Le dossier du Fonds de Réparation et d’Indemnisation des Victimes des Activités illicites de l’Ouganda (FRIVAO) continue de secouer les institutions. Mardi 5 Mai , devant la plénière du Sénat, le ministre d’État et ministre de la Justice, Guillaume NGEFA a livré des révélations chiffrées accablantes lors d’une question d’actualité initiée par le sénateur Clément MUYA MUBOYAYI.
Selon le garde des Sceaux, sur les 195 millions de dollars versés par l’Ouganda à la RDC dans le cadre des réparations, seuls 28 millions ont effectivement atteint les victimes. Le reste, soit 167 millions de dollars, aurait été détourné dans des conditions jugées opaques.
Ces déclarations mettent directement en cause la gestion de son prédécesseur, Constant MUTAMBA, déjà condamné dans ce dossier. Le ministre a évoqué une série de dérives, notamment la corruption systémique, l’instrumentalisation politique du FRIVAO et l’intégration massive de bénéficiaires fictifs dans les listes d’indemnisation.

À Kisangani, par exemple, le nombre de victimes enregistrées serait passé de 3 000 à 16 000.
Pour corriger ces irrégularités, Guillaume NGEFA a annoncé un plan de redressement articulé autour de trois axes : l’assainissement financier du fonds, la révision du fichier des victimes et la mise en place de procédures strictes de gestion.
Toutefois, le ministre a reconnu la persistance de réseaux de fraude, souvent alimentés par des interférences politiques. Il a ainsi appelé les acteurs politiques à mettre fin à toute ingérence dans ce processus.

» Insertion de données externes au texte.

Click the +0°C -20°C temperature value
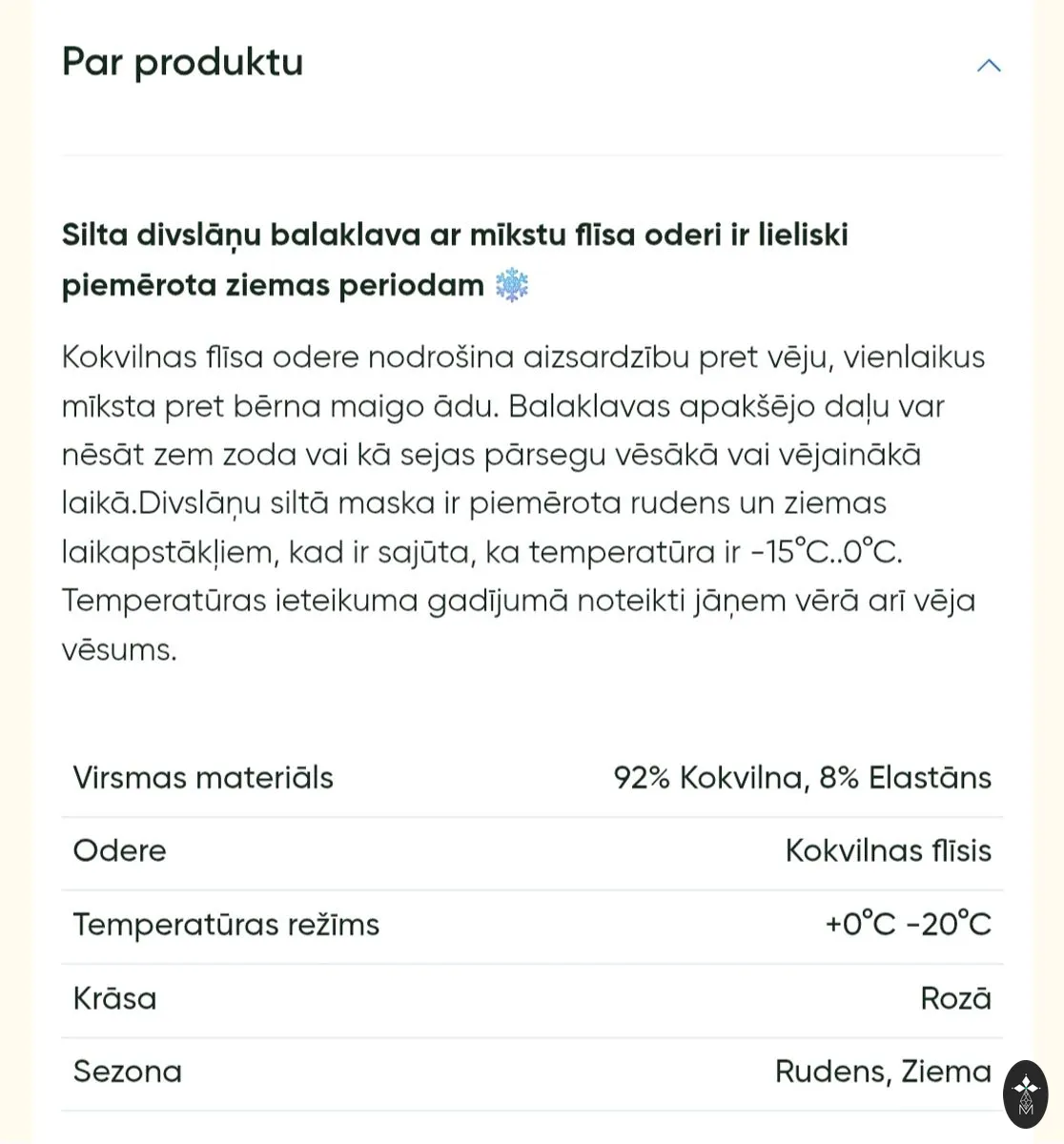The width and height of the screenshot is (1064, 1144). pos(909,924)
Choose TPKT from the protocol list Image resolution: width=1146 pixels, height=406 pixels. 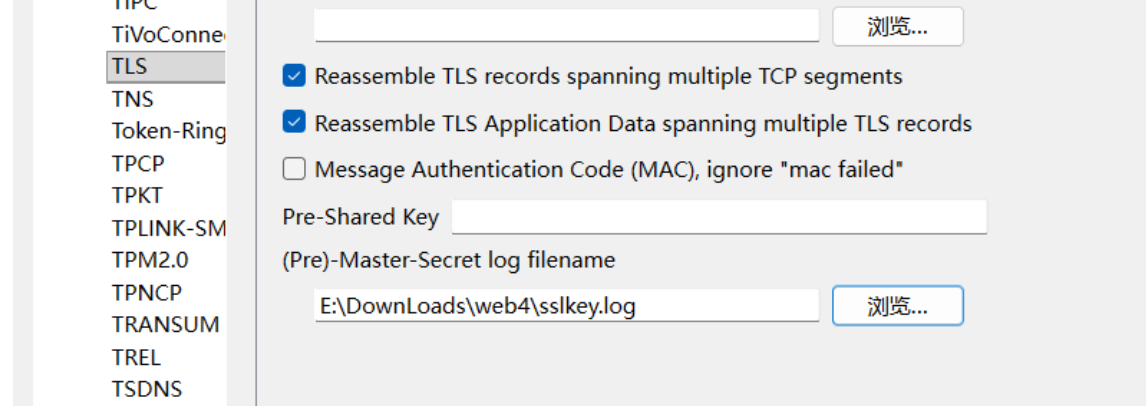click(x=137, y=195)
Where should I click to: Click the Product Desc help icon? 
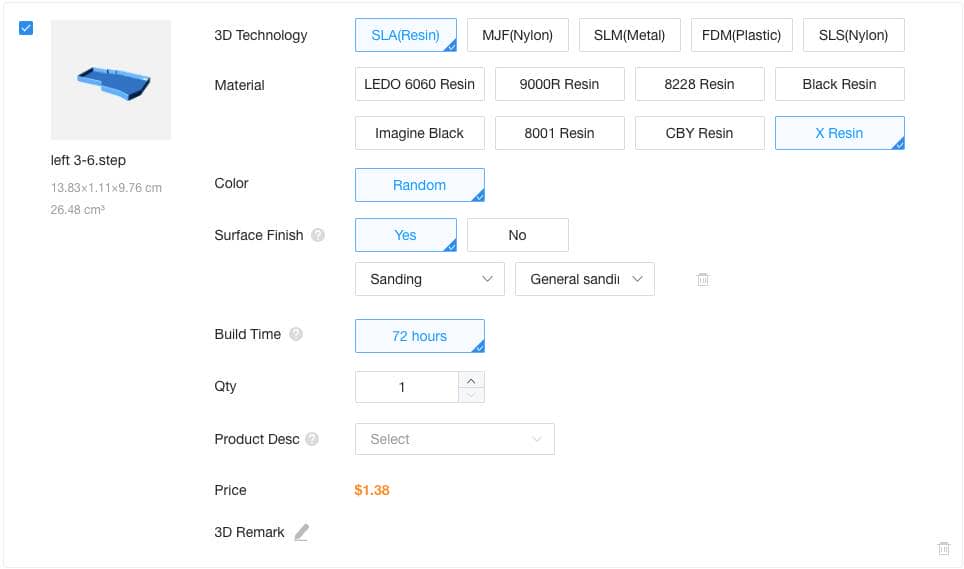pyautogui.click(x=313, y=439)
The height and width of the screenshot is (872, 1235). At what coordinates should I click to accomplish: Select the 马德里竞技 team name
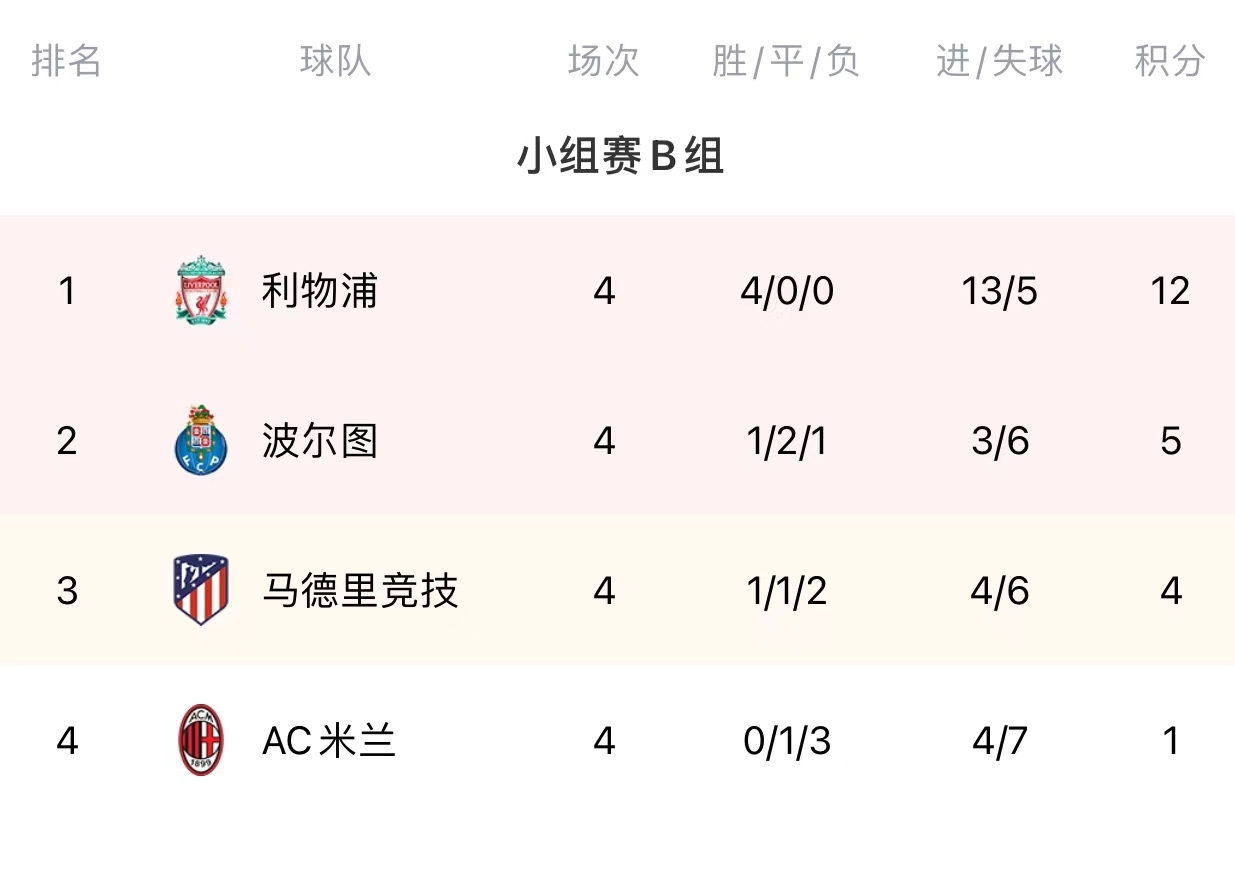pyautogui.click(x=359, y=591)
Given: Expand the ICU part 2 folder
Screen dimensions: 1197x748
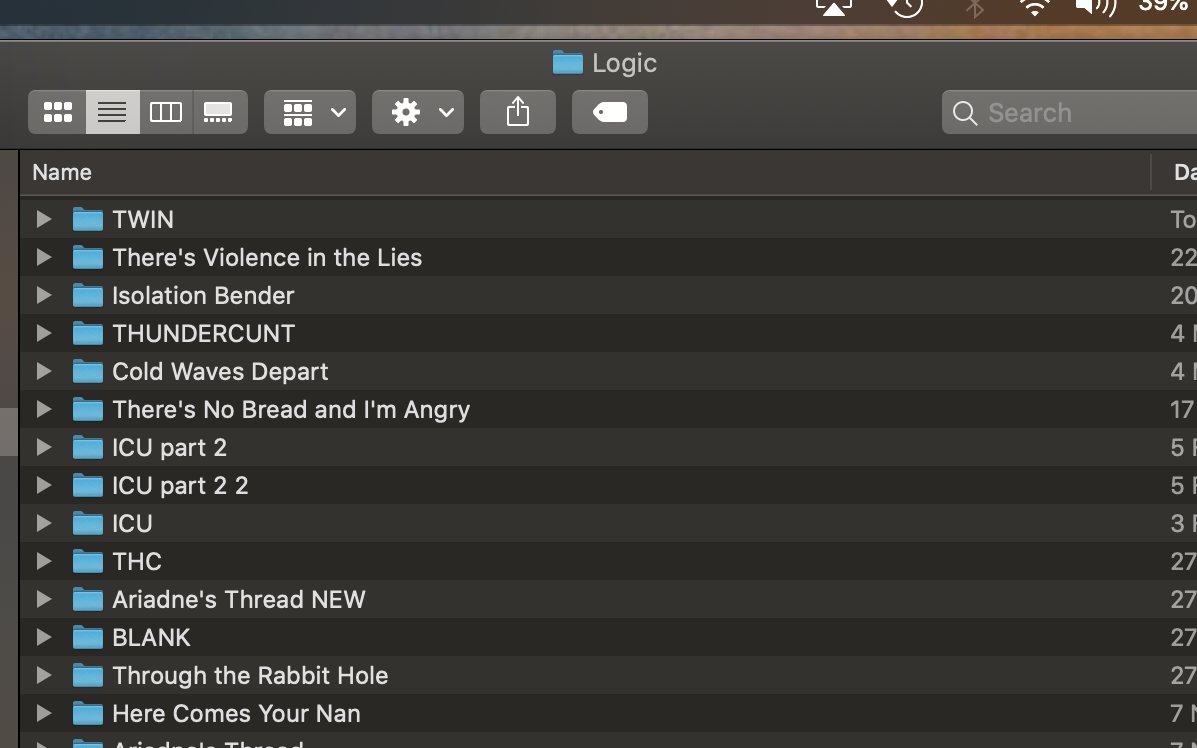Looking at the screenshot, I should click(43, 447).
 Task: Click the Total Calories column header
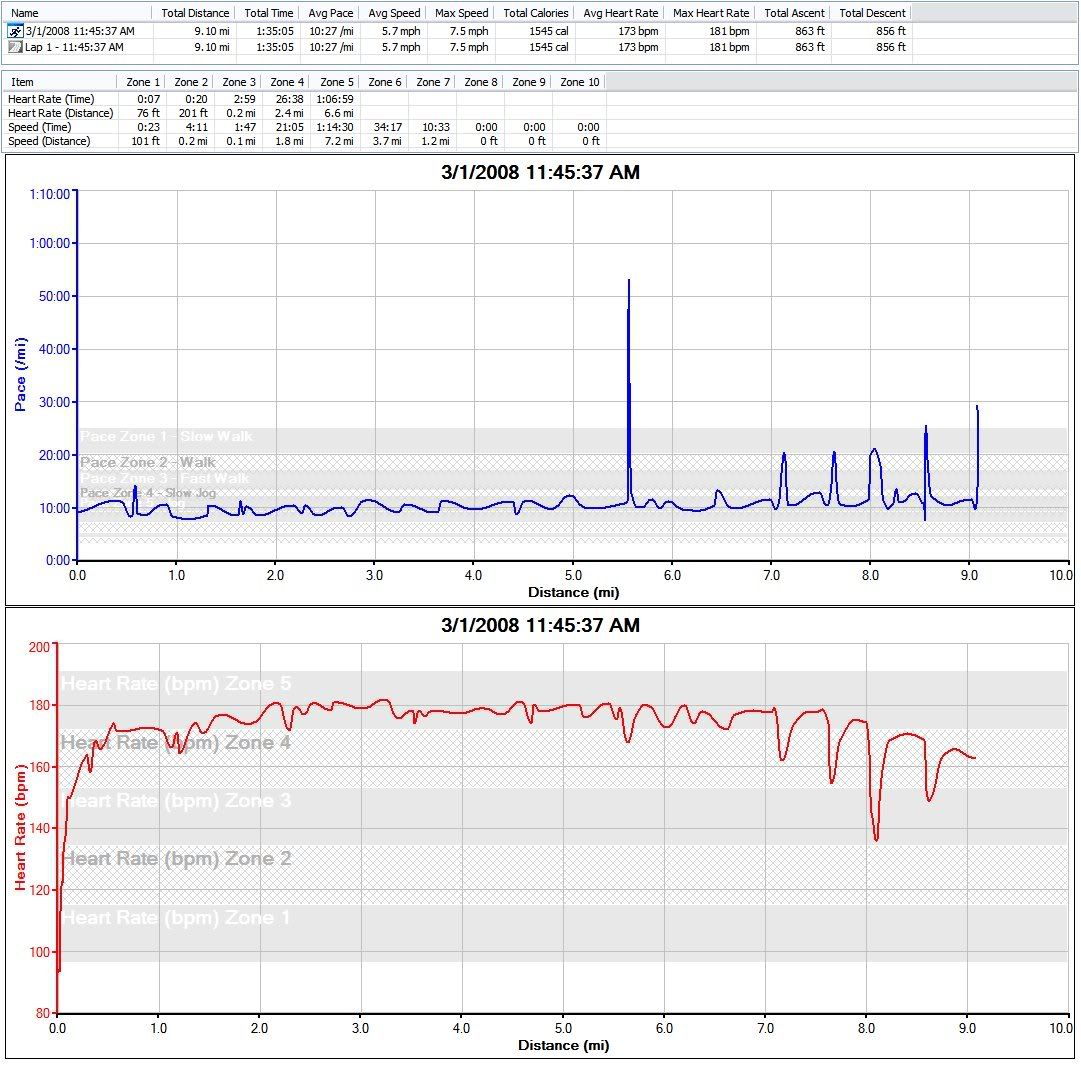536,13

De son côté, le sénateur Clément MUYA MUBOYAYI a promis de poursuivre le contrôle parlementaire afin d’éclairer davantage l’opinion sur ce scandale. Dans la même dynamique, le sénateur Jean BAMANISA a plaidé pour une mission d’enquête parlementaire visant à garantir une gestion transparente des fonds versés à la RDC depuis Janvier 2022, en réparation des dommages causés par l’Ouganda entre 1998 et 2003.